Jeez, was it! Fletch Minsen thought.
Shaking his head, he looked a long time at his coffee cup, still half full and lukewarm.
The knives she had brought from the plane's galley, the scissors from the First Aid kit, the needles and plain white thread that Mrs. Emlyn's sewing kit had yielded were sterilized after being boiled in the iron kettle. Spruce boughs swept from the plank door that had been Jan-Doreen's bed and whi
ch now was to be the operating table. A cone for administering the chloroform improvised from the stiffened lining from one of the suitcases and Mac McDavie instructed in its use—
Swiftly, efficiently, Sarah checked her mental list of things already done in preparation for the emergency appendectomy, trying as she did so not to think of Dr. Cal's superbly equipped and staffed o. r. at the hospital in Dayton.

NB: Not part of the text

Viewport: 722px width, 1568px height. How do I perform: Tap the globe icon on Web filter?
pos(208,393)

The operating room, sterile and shining, with its array of instruments and Dr. Cal flanked by other white-gowned, masked and capped figures that were assisting surgeons, surgical nurses, anesthesiologist, orderlies, seemed on another planet. It seemed equally impossible that she had been one of them and now was here, amid surroundings and circumstances that would make Lister turn over in his grave.
She didn't even have soap, much less the soft soap solution that surgeons and nurses use for scrubbing.

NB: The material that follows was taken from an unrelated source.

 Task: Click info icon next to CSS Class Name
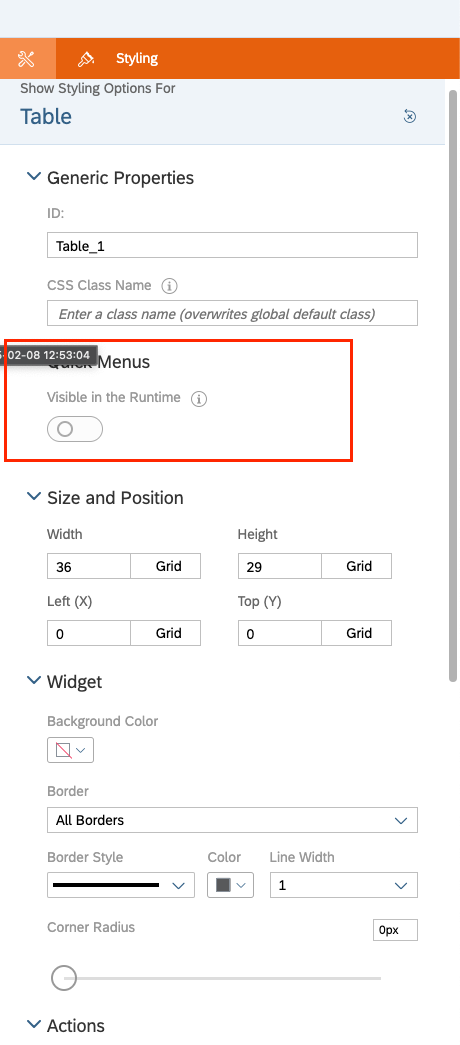click(169, 286)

And staph germs, here, could be as dangerous as the peritonitis evolving from a perforation of that appendix—
She bit her lip at the thought. She was going to need Deo adjuvante, she thought. Mr. Jefferson knew that—it was the reason he had written the note. She touched it, tucked into her jacket pocket, for reassurance.

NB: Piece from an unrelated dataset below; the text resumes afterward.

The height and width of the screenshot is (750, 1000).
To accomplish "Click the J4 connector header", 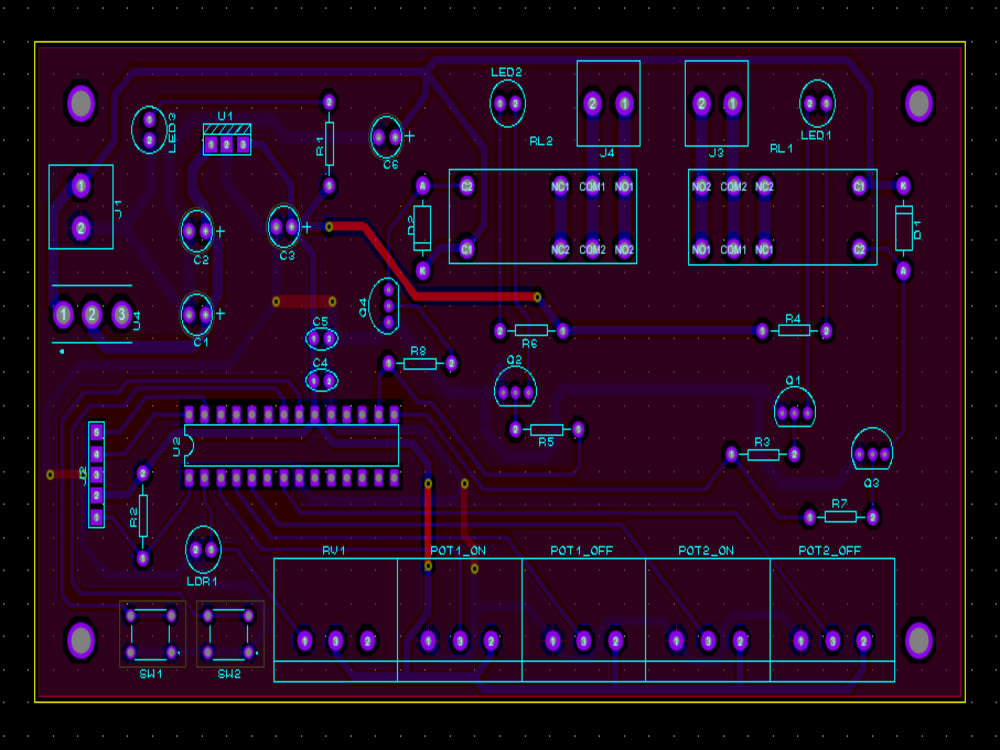I will (x=608, y=103).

To Whom It May Concern: (She didn't have to unfold it to know every word, written in the not-quite-steady, sick man's hand. If she never saw it again, she thought, she would see it in her mind's eye, until the day she died.) Being fully aware of the consequences following perforation of this damned appendix, I have given Sarah Bennett, R.N., permission to operate. The decision is mine, so shall the responsibility be. Dr. K. Alexander—there followed an address in Seattle— warned me of the probability of perforation should the inflammation flare up again, and with fever steadily climbing—it is 105.7 as I write this—I feel the risk is less this way. Only God knows when we will be found if Fergis didn't make it. With Deo adjuvante, I intend to. George Jefferson.
With God assisting, so did she intend to, Sarah thought. And accompanied by George Jefferson alive—
She drew a deep breath. She wished she dared wait longer.